Lassù sembra che Mediterraneo e Centro Europa si diano battaglia a colpi di vento. Oltre, pensi, andrà meglio. E invece no. Dopo Gradiska, quando la Sava sembra raddoppiare di portata per l’immissione dei primi affluenti di destra — l’Una e il Vrbas — proprio lì le prime colline di Bosnia sono inghiottite da uno strato di nubi grasse color topo. L’aria è ferma, in bilico fra i monti e la Pannonia. Ma il peggio arriva col fiume Bosna, lo stesso che sfiora Sarajevo. Fra Derventa, Modrica e Doboj il traffico si interrompe, i ponti sulle montagne son venuti giù, la precedenza è tutta per i mezzi di soccorso.
Ora esce il sole, il paesaggio luccica di rivoli, mostra plasticamente la dimensione della catastrofe. Maglaj è sotto quattro metri d’acqua. A Doboj si parla di settanta vittime e di numerosi dispersi. A Srebrenica, fa sapere Azra Ibrahimovic, si arriva solo per la strada alta delle miniere; Bratunac e Potocari sono isolate. Travnik, la città di Ivo Andric, è andata sotto, e così anche Prijedor e Zenica. Fra Modrica e Zepce il fiume si è mangiato 200 metri di ferrovia e chilometri di asfalto stradale. Ma il peggio è il seminato perduto: granturco spazzato via, alberi di prugne e ciliegie che hanno perso i frutti. Dopo l’alluvione, la paura della carestia.
C’è una colonna croata che sale da Slavosnski Brod, la catena della solidarietà è partita alla grande, anche fra ex nemici, sulle stesse strade della pulizia etnica. Serbi, croati, musulmani, cartelli in cirillico, in alfabeto latino, ora nessuno guarda la differenza. E’ saltato tutto, l’emergenza ridicolizza le spartizioni di Dayton. «Dite che mandino aiuti
dall’Italia, ma non al governo che si mangerebbe tutto. Portate direttamente a noi. Cibo, vestiario, materassi, coperte, badili».
Ma italiani non si vedono, gli aiuti governativi sono a quota zero. Dalla Serbia, dove il disastro prosegue oltre la frontiera della Drina, arriva notizia di colonne slovene, ungheresi e anche russe. Mosca è già al lavoro con squadre a Obrenovac, cuore del disastro a Sudovest di Belgrado. Annunciano aiuti gli Emirati. Manca solo l’Europa. La gente non la vede, in Serbia come a Sarajevo. All’Unione, ti fanno capire, i Balcani interessano per i giochi della geopolitica, e chi se ne frega se «stavolta è quasi peggio della guerra», se i fiumi si portano via villaggi e fabbriche, se “le colline si muovono” e sommergono quel poco che due Paesi in ginocchio sono riusciti a ricostruire.

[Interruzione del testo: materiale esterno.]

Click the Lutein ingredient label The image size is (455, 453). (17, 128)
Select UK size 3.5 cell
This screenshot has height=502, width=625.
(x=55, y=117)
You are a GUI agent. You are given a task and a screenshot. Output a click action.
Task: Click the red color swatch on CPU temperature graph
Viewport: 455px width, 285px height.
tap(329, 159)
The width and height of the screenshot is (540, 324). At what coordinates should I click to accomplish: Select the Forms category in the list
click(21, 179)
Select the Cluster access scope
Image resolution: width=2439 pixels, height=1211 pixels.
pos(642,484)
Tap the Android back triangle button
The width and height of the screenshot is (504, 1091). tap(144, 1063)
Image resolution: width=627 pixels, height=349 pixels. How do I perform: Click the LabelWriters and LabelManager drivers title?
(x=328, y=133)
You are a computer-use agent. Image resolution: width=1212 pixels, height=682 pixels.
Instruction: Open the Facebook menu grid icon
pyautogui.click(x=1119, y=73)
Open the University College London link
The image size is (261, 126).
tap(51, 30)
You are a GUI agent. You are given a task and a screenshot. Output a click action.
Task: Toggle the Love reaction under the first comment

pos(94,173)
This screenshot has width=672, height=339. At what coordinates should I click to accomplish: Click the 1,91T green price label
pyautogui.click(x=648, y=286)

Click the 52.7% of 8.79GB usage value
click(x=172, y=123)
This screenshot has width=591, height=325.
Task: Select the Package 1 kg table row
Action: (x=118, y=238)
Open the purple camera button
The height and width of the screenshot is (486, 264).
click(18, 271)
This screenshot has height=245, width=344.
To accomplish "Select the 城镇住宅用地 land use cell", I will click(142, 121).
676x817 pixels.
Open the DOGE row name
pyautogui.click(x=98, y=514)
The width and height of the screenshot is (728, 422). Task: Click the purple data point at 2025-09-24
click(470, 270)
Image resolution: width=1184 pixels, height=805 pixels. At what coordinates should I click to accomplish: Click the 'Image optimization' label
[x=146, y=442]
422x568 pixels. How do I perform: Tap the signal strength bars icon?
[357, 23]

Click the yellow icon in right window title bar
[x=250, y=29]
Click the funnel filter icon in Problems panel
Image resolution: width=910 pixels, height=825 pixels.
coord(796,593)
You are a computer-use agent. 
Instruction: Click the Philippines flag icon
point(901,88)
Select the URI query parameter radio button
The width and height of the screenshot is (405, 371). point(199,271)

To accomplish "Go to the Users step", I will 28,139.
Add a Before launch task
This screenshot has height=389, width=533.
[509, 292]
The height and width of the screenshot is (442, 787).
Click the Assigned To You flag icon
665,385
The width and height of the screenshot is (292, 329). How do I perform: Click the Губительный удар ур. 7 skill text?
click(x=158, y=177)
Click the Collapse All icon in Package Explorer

Alcune strade si stanno già riaprendo, ma il rischio è sulle montagne dove i campi minati ancora non bonificati smottano in alcuni punti. Una situazione afgana. Il territorio abraso dall’incuria e dalla guerra è diventato un acceleratore di piene, e così non tanto i grandi fiumi, ma i piccoli “potok” si trasformano in killer, centuplicano la portata in poche ore. A Dobrinja, periferia di Sarajevo, un rigagnolo ha trascinato via un uomo. A Modrica e a Zvornik c’è chi ha visto corpi portati dalla Drina come nei giorni della pulizia etnica, quando le bande trasformarono i ponti in scannatoi.
La gente si è ritirata sui piani alti o sui tetti, e aspetta soccorso. Vecchi, adulti e bambini dormono all’aperto, sulle colline. Per via degli ospedali tagliati fuori molte donne hanno partorito in casa o in ambulatorio. Le facce. Indescrivibili. Molto oltre la rassegnazione.
Ti guardano per dire: che può succederci di peggio? Cosa ancora, dopo gli scannamenti, il silenzio dell’Occidente, il genocidio impunito, la criminalità al governo e una grande alluvione? Eppure non c’è fatalismo. Nessuno aspetta la protezione civile, come da noi. Qui sono vent’anni che non c’è. Quelli che possono, sono a spalare. E sarebbero tanti di più, se li si rifornisse di stivali di gomma. Stivali che, ovviamente, non ci sono.
Capacità di scherzare, anche col fango alle cintola: «Va male, malissimo. Ma intanto facciamoci un cicchetto». Frase già sentita, vent’anni fa, a Sarajevo assediata. Quattro giorni fa, quando la Miljacka si è improvvisamente gonfiata nella capitale, qualcuno aveva sparato l’immagine dell’onda con sopra, in fotoshop, un surfista. “Grazie Tito”, ghigna Emina Bruha Brkovic, alludendo alla diga di Lukavac piena fino all’orlo. Il senso è: meno male che fu Tito a farla costruire. Se l’avessero appaltata quelli di oggi, sarebbe già venuta giù.
La note stonate, come sempre, dalla politica. «Sabac non deve cadere» proclamano i giornali serbi, gonfi di Dio-Patria-Famiglia. E fanno il verso alla Grande Guerra, quando proprio Sabac, sulla Sava, fu nucleo della resistenza contro l’austro-ungarico invasore. «Mobilitazione generale!», volano parole così. Ma funzionano: in diecimila hanno accumulato sacchi di sabbia attorno alla città, e ora il top della piena è passato, scende su Belgrado. E intanto partono appelli al mondo: “È una delle peggiori emergenze climatiche del secolo. Gli sfollati fra Bosnia e Serbia solo almeno settantamila».
La Drina dalle parti di Bijeljina è inavvicinabile: la confluenza con la Sava è diventata un lago dove solo le cicogne sembrano a loro agio. Ci sono già stato un mese fa, sul fiume cantato da Ivo Andric attraverso la storia di un ponte. Le colline a Sud di Loznica, specialmente, mi sono parse un piccolo Eden. Sterminati frutteti, le prugne più buone del mondo, cespugli di more e mirtilli e, ai crocicchi, piccoli chioschi “turchi” profumati di grigliata. Ma soprattutto acqua, un reticolo luccicante di acqua benedetta tra i boschi, villaggi e mille piccoli ponti. Nessuno avrebbe detto, un mese fa, che quei rigagnoli avrebbero mosso le montagne.